The intact core of the prunolide molecules was successfully made in just four steps starting from furan using a remarkable singlet oxygen-mediated reaction cascade sequence. Attempts to synthesise the fully-functionalised molecule were ongoing at the time of the project completion. The core prunolide structure was submitted for biological testing.

Model studies were used to investigate the strategy we had proposed for the synthesis of the stolonoxide family of natural products. These studies proved that, unfortunately, although in some analogues the proposed strategy worked well, certain features of the stolonoxide precursor prevented the smooth progression of the desired cascade reaction sequence.

We successfully synthesised (+)-premnalane A using an elegant and unique singlet oxygen-mediated cascade reaction sequence, firstly employing a [4+2]-cycloaddition between singlet oxygen and a furan, followed by a singlet oxygen ene reaction. In doing so we uncovered many details about how singlet oxygen operated in this particular environment and about how the cascade sequence outcome could be altered by simple changes to the reaction conditions that were employed. Specifically, higher temperatures and non-polar solvents favoured the formation of the 6.5-peroxy-spiro-lactone over the corresponding 5.5-peroxy-spiro-lactone. Furthermore, we also noted the first example of an ene reaction of this type furnishing a Z-double bond.

An additional success story emanating from this project was our biomimetic syntheses of litseaverticillols A-G, I and J and the structural reassignment of litseaverticillol E. The syntheses used several different modes of singlet oxygen reaction with the highlight being a one-pot cascade reaction sequence that involved five separate operations to form the fully functionalised litseaverticillol core from a simple furan precursor. Biological testing of these anti-HIV natural products was undertaken in the laboratories of our international collaborator, Prof. H. Fong (University of Chicago, USA).

Our successes led to a further expansion of the project.
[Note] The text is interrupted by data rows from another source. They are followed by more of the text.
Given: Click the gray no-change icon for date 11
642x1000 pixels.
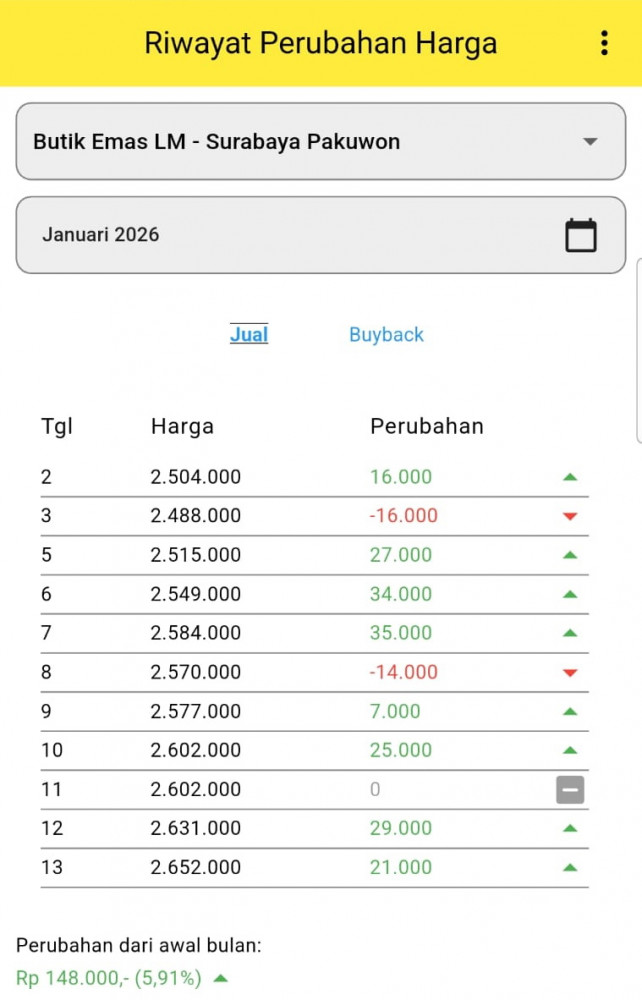Looking at the screenshot, I should [570, 790].
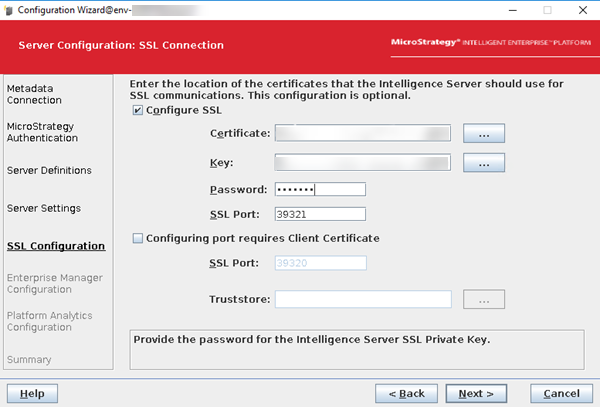Click the Key path field

tap(363, 162)
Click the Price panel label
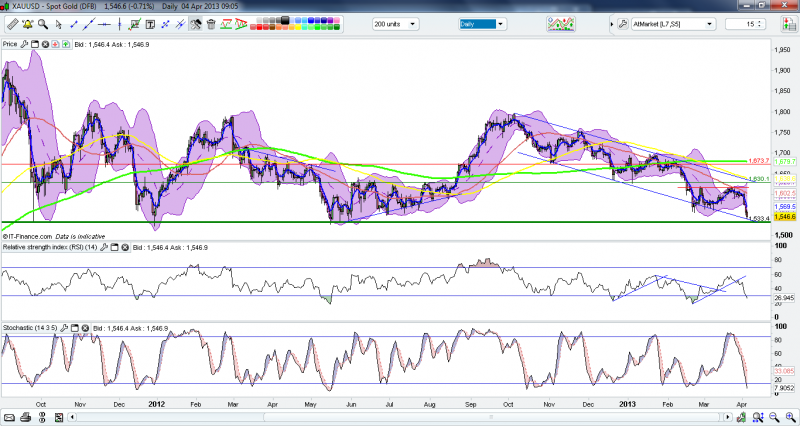 [x=9, y=44]
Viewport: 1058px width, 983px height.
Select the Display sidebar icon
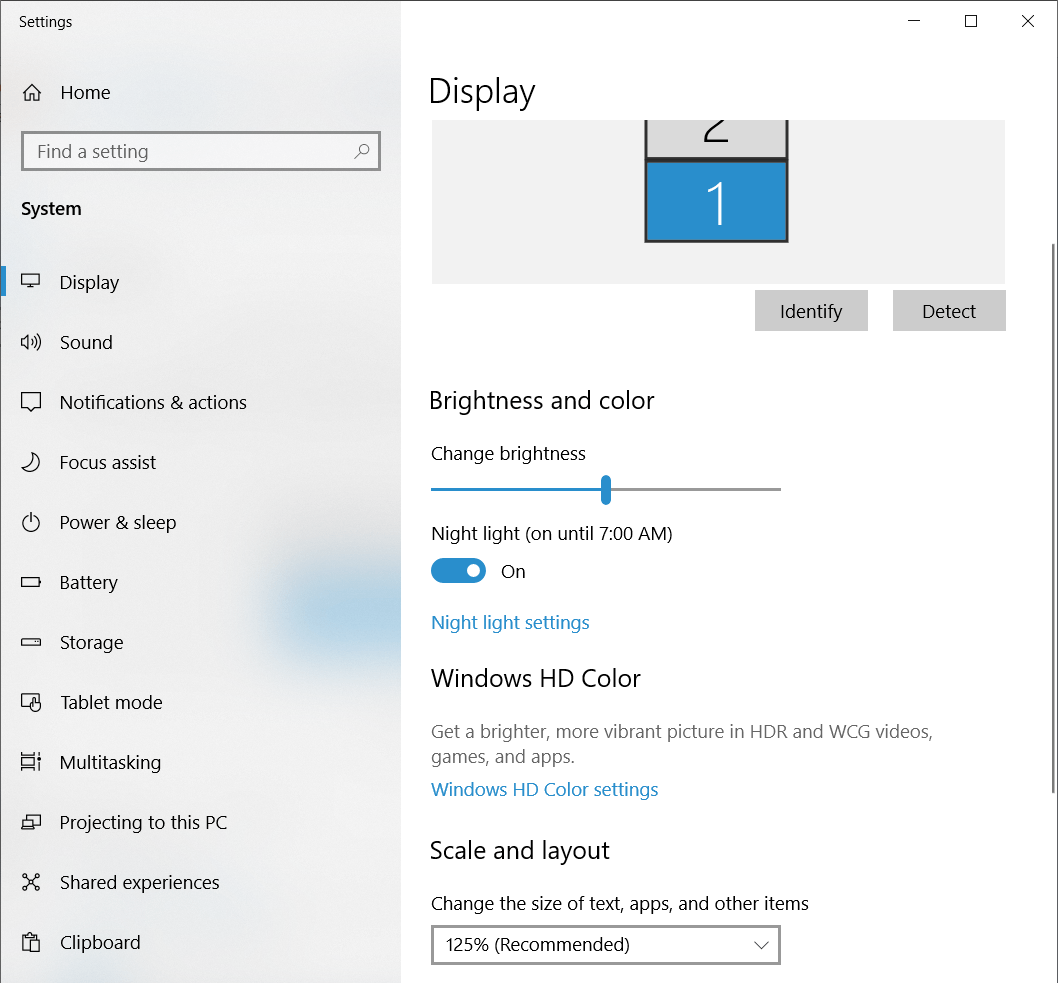click(32, 282)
We developed new singlet oxygen based strategies to synthesise core skeletal motifs from a broad range of bis-spiroketal natural products (such as salinomycin, pinnatoxin, pteriatoxin). We already obtained proof of principle for this concept by synthesising various bis-spiroketal units from simple furan precursors using a complex singlet oxygen cascade. Work was then in progress to apply these strategies to fully-functionalised precursors so that the natural products themselves could be readily targeted.